Она была безмерно счастлива: счастлива потому, что гордилась отцом и собой, счастлива тем, что люди любят ее и она сама зарабатывает свой хлеб.
Счастье ее было такое спокойное, ясное, уравновешенное. Спокойствие светилось в ее взгляде, слышалось в скупых словах, произнесенных мальчишеским голосом. Ее ладони и пальцы были вечно измазаны тушью, и я так любил эти пятна... А я тогда был тщеславным и фатоватым юнцом, полным напускной самоуверенности. Эта девушка как-то сбивала меня с толку. "Хочет быть бесполым существом", - думал я и с какой-то злостью вбил себе в голову, что покорю ее как женщину. Мне казалось, что тем самым я возьму над ней верх. Видимо, мне стало стыдно за себя, за свое ничтожество и праздность, и потому только мне хотелось насладиться триумфом мужчины-завоевателя. Поймите, так я объясняю это себе сейчас, а тогда была лишь любовь, лишь влечение, лишь неодолимое желание склониться над ней и вырвать у нее признание в любви".

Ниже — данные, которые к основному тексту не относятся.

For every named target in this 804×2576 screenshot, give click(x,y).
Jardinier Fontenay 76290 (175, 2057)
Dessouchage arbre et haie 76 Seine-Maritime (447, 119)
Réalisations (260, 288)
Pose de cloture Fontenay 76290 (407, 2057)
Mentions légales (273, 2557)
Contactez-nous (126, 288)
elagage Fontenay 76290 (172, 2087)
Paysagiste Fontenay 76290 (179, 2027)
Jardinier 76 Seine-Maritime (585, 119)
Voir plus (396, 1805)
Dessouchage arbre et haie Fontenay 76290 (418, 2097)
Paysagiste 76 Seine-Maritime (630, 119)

Он задумался и помолчал немного.
"- А теперь, сестра, я перехожу к тому, о чем мне очень трудно говорить, но пусть будет высказано все! Это не была первая моя любовь, когда, - судите, как вам угодно, - все происходит почти непроизвольно и неотвратимо. Я хотел завоевать девушку и пробовал всякие средства, которые бросили бы ее в мои объятия. Стыдно вспомнить, какими нелепыми, грубыми и беспомощными казались все известные мне светские фортели против своеобразной, самобытной, почти суровой прямоты этой чистой, целомудренной девушки. Я видел, что она выше всего этого и выше меня, что она сделана из более благородного материала, чем я, но я уже не мог отступить. Странное существо человек, сестра! Я упивался мучительными и мерзкими мечтами о том, как с помощью обмана, гипноза, наркотиков или еще чего-нибудь подло овладею девушкой, оскверню ее... знаете, как оскверняют храм. Я ничего не скрываю от вас, сестра, ничего. Я казался себе исчадием ада.
И пока я унижал ее в своей душе, она меня полюбила!

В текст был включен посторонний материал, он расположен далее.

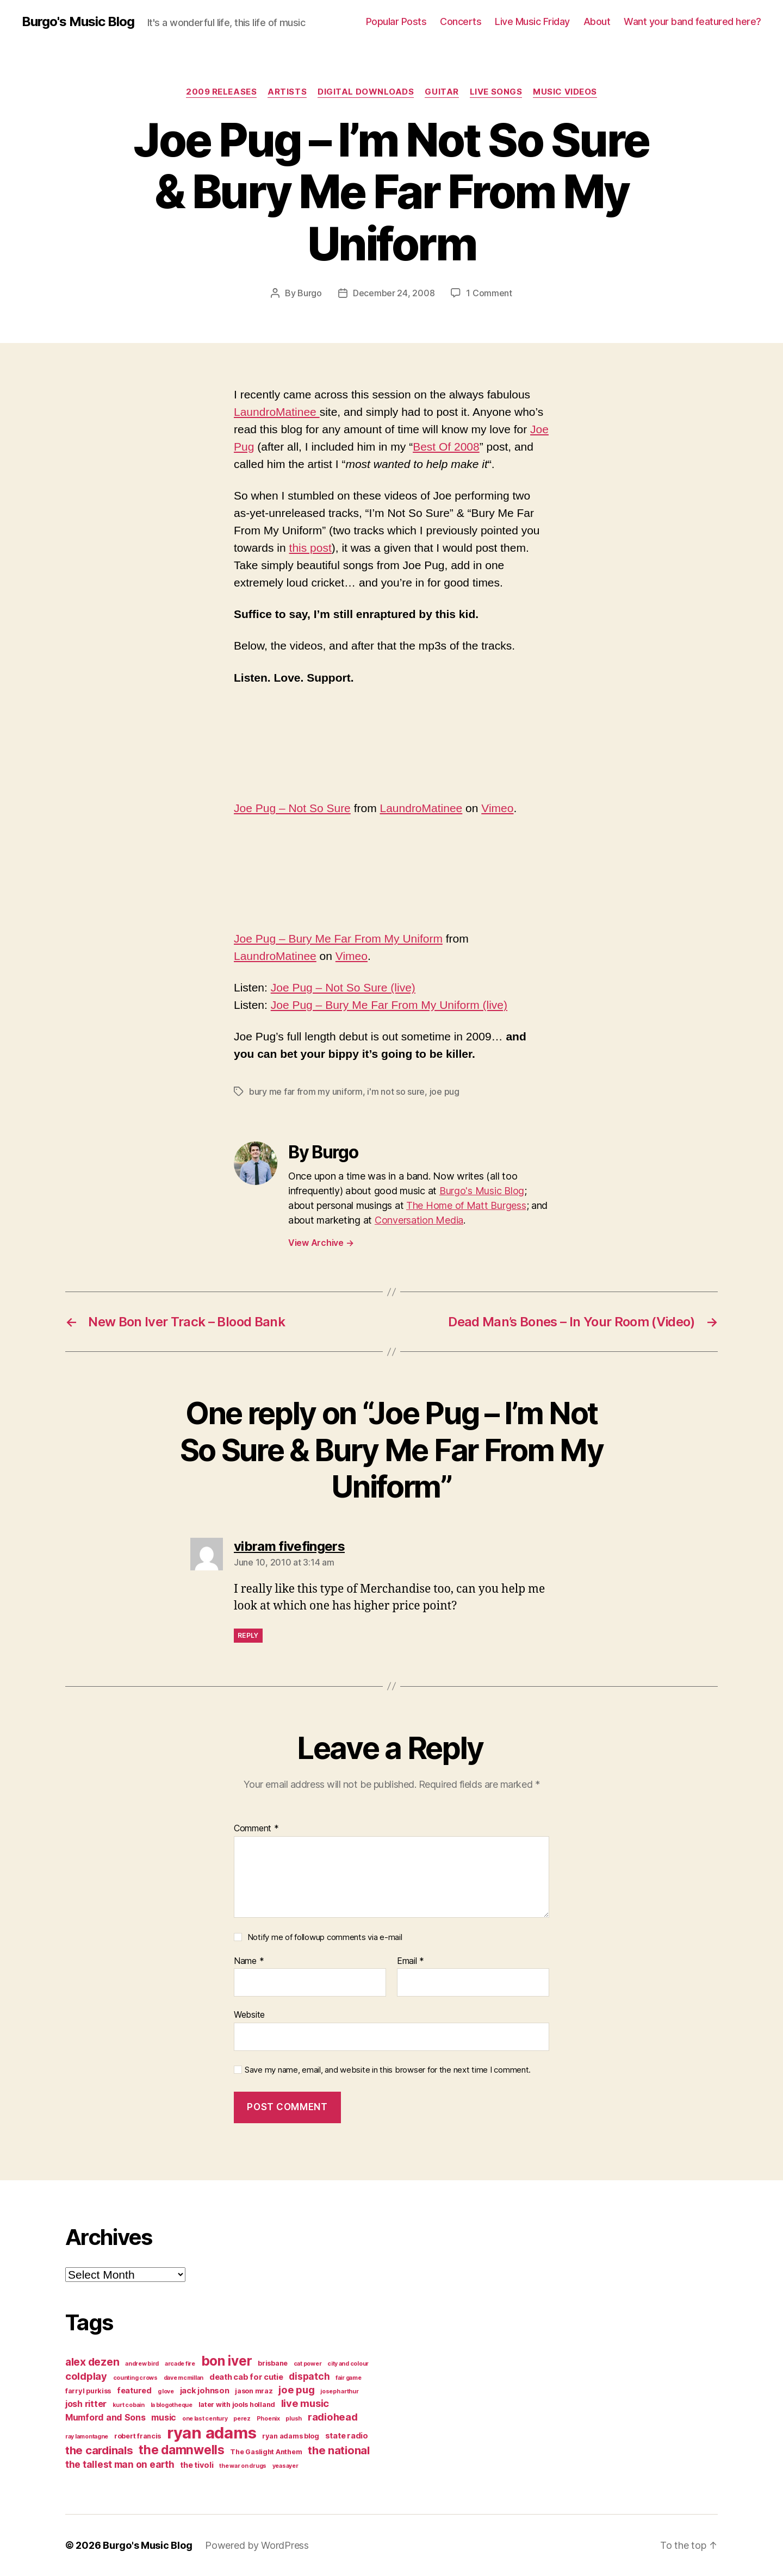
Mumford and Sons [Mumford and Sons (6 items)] (105, 2417)
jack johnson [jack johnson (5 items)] (204, 2391)
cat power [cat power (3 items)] (308, 2363)
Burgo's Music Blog (78, 21)
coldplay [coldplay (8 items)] (86, 2376)
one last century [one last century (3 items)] (205, 2418)
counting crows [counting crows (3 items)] (135, 2377)
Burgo (309, 293)
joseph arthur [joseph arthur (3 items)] (339, 2391)
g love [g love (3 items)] (166, 2391)
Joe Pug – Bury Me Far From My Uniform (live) (389, 1005)
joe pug (444, 1091)
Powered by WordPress (257, 2545)
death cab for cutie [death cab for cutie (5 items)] (246, 2377)
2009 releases (221, 92)
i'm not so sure (396, 1091)
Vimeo (497, 808)
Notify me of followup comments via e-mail (324, 1937)
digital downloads (366, 92)
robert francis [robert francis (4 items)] (137, 2436)
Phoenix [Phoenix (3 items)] (268, 2418)
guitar (441, 92)
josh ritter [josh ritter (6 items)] (86, 2403)
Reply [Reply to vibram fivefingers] (248, 1635)
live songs (496, 92)
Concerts (460, 21)
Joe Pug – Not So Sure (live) (343, 987)
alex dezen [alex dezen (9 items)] (92, 2361)
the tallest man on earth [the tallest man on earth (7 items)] (120, 2464)
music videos (565, 92)
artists (287, 92)
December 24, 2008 (393, 293)
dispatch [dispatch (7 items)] (309, 2376)
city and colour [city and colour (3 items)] (348, 2363)
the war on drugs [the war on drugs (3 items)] (242, 2465)
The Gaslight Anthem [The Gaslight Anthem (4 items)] (266, 2452)
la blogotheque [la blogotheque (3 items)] (171, 2405)
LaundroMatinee (277, 412)
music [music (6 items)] (163, 2417)
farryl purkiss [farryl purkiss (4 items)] (88, 2391)
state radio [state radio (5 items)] (346, 2436)
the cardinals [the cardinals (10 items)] (99, 2450)
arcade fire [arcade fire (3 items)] (180, 2363)
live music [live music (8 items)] (305, 2403)
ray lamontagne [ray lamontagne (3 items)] (86, 2436)
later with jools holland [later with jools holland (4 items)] (237, 2404)
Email (410, 1961)
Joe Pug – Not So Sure (292, 808)
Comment (256, 1828)
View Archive (320, 1242)
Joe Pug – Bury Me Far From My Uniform (338, 938)
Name (249, 1961)
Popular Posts (396, 21)
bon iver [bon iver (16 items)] (226, 2361)
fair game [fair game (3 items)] (348, 2377)
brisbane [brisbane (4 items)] (273, 2363)
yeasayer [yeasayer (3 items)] (285, 2465)
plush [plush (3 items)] (293, 2418)
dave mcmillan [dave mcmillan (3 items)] (184, 2377)
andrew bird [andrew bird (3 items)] (142, 2363)
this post (310, 547)
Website (249, 2014)
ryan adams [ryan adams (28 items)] (211, 2432)
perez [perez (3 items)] (242, 2418)
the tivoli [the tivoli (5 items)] (196, 2465)
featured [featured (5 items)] (134, 2391)
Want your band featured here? (692, 21)
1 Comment (489, 293)
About (597, 21)
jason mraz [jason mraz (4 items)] (253, 2391)
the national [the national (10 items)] (339, 2450)
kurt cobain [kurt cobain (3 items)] (129, 2405)
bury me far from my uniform (306, 1091)
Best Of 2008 (446, 446)
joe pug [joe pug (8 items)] (296, 2390)
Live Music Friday (532, 21)
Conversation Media (419, 1220)
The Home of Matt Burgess (466, 1205)
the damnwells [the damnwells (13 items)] (182, 2449)
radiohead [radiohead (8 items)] (333, 2417)
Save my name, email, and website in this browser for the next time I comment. (388, 2070)
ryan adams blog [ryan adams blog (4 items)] (290, 2436)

Да, полюбила и однажды отдала мне свою любовь так же просто, как растение отдает созревший плод. Все вышло иначе, совсем иначе, чем представлялось моему распаленному воображению. И знаете, я был тогда неловок, как юноша, еще не знавший женщины..."

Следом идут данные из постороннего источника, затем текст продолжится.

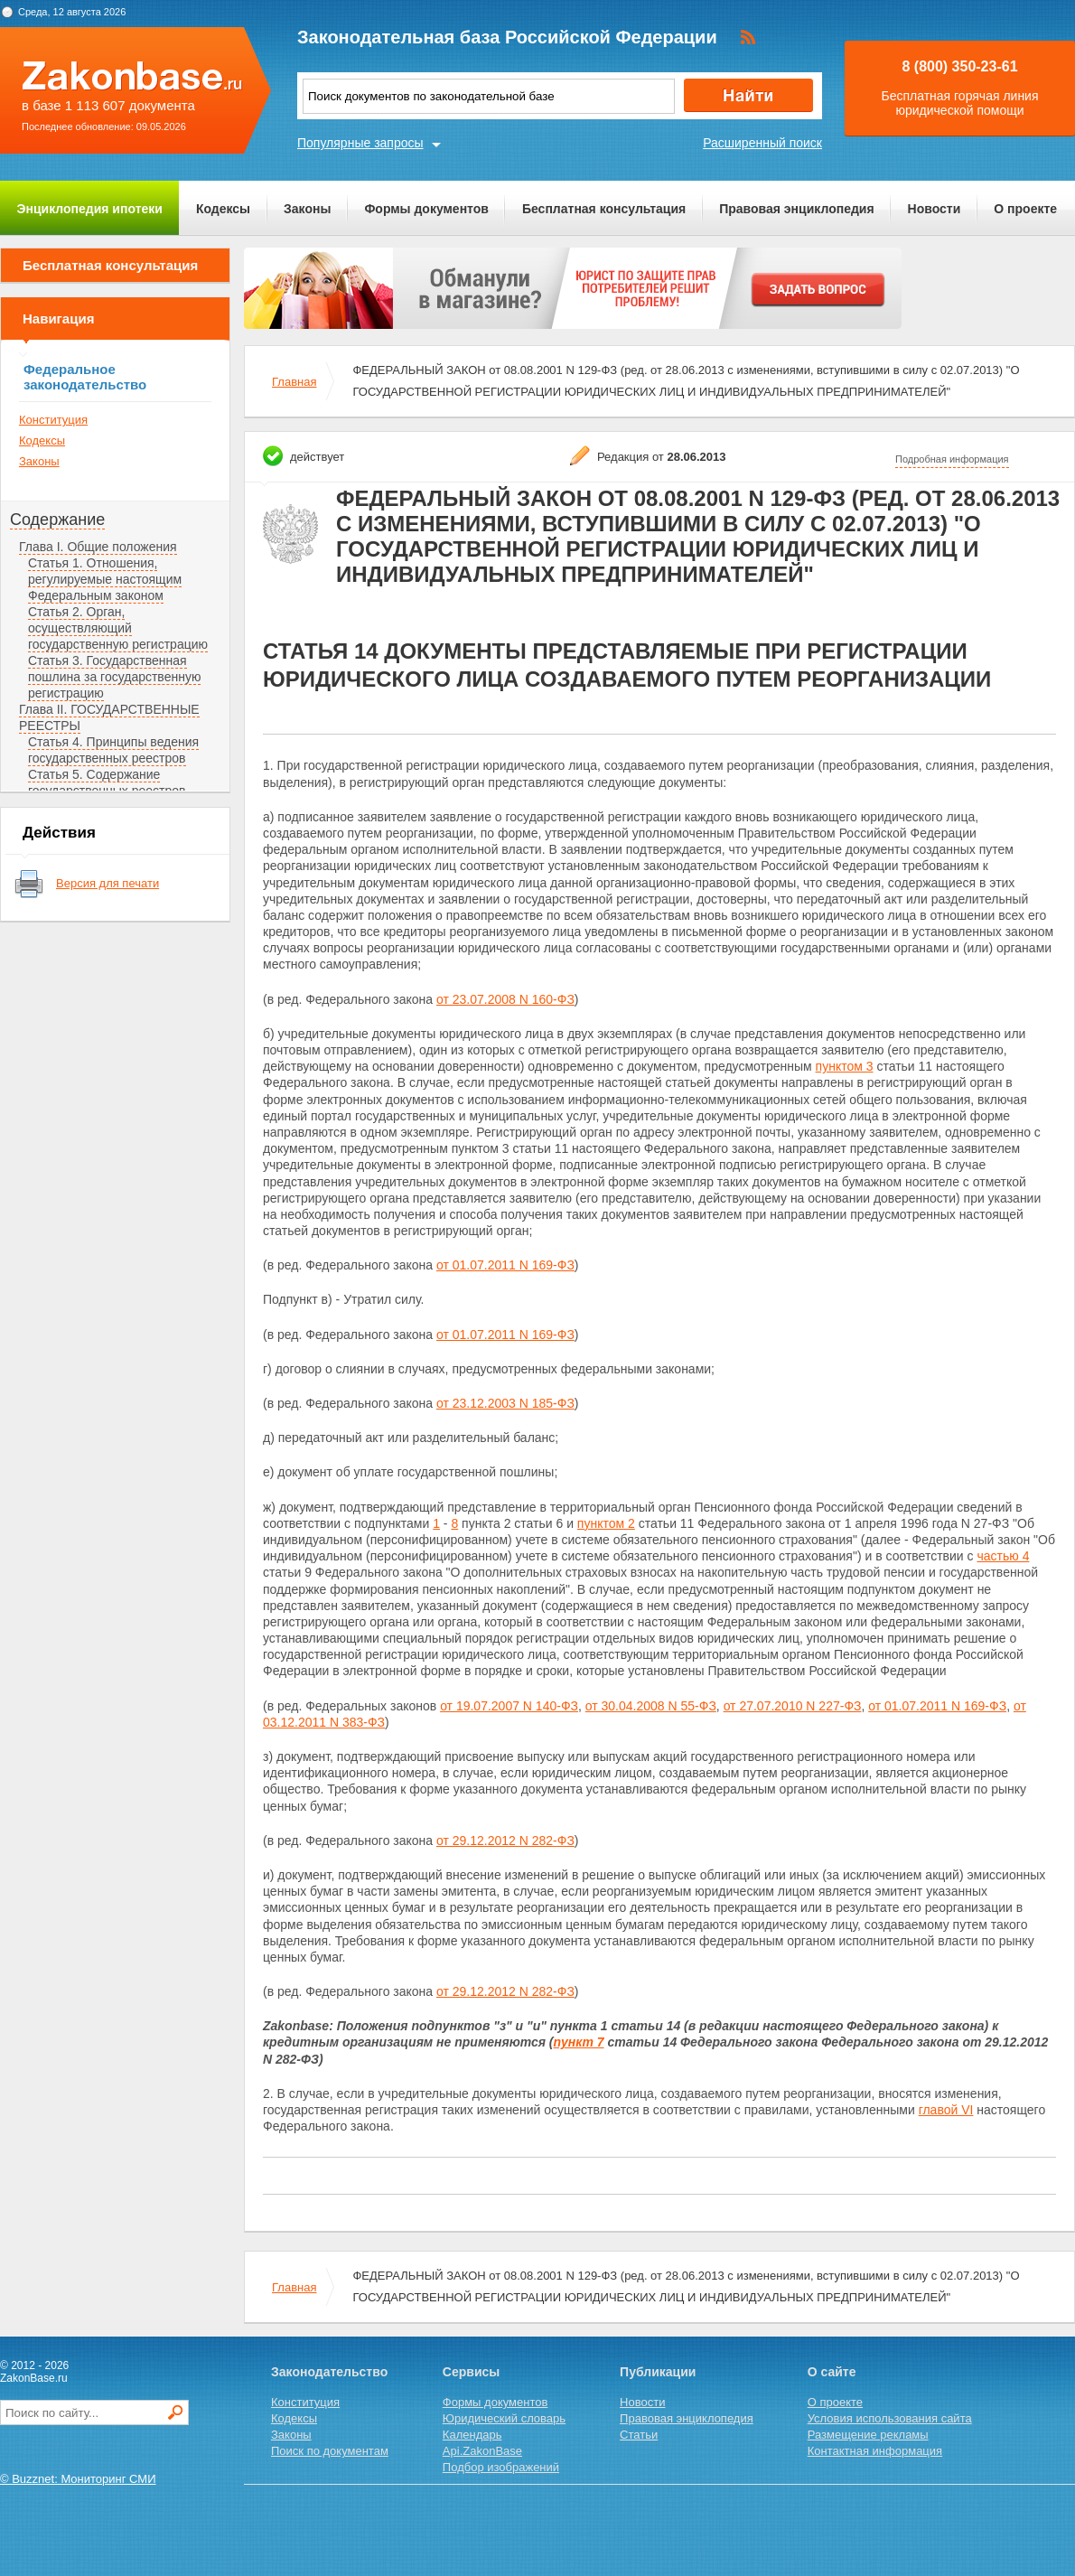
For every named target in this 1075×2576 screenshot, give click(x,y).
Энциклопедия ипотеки (90, 208)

При этих словах он закрыл лицо руками и замер.
"- Да, я скот, - продолжал он, - и заслуживаю всего, что потом произошло со мной... Я наклонился над ней, - она лежала, прикрыв глаза, - и старался насладиться воображаемым триумфом. Мне хотелось, чтобы из глаз ее брызнули слезы, чтобы от отчаяния и стыда она закрыла лицо руками. Но лицо девушки было спокойно и ясно, она дышала ровно, будто спала. Мне стало не по себе, я прикрыл ее и отошел к окну, разжигая в душе бесовскую гордыню.
А когда я обернулся, она смотрела на меня открытым, ясным взором, улыбнулась и сказала: "Ну вот, теперь я твоя!"
Я перепугался, да, перепугался, изумленный и униженный, а она вся светилась нежностью, уверенностью, чистотой... не знаю даже, как это назвать.
Очень просто: я твоя, и все тут. Так случилось - мы вместе, и ничего нельзя поделать. Как легко и просто, какое несомненное и великое решение. Да, все решено, все теперь вернее верного, все ясно до конца: умненькая девчушка ' высказала это уверенно, без колебаний. "Теперь я твоя". Подумайте, как она горда, как довольна, что открыла в себе эту благословенную, живую, верную и надежную правду.
Глаза ее еще широко раскрыты от изумления необыкновенным, ошеломляющим открытием, а сама она уже проникается великим спокойствием незыблемого решения. Мелкие черты лица, несколько секунд назад искаженные смятением и болью, теперь приняли новое, определенное выражение, я бы сказал - выражение человека, который обрел самого себя. "Да, теперь я знаю, кто я такая: я твоя, и то, что случилось, правильно, таков порядок вещей." Словно улеглась зыбь, успокоилась водная гладь и стала прозрачной до самого дна.
Я ничего не скрываю от вас, сестра. Если бы она закрывала лицо руками, сотрясаясь от рыданий, если бы в глазах ее был упрек: "Нехороший, что ты со мной сделал!" - я ощутил бы торжество победы.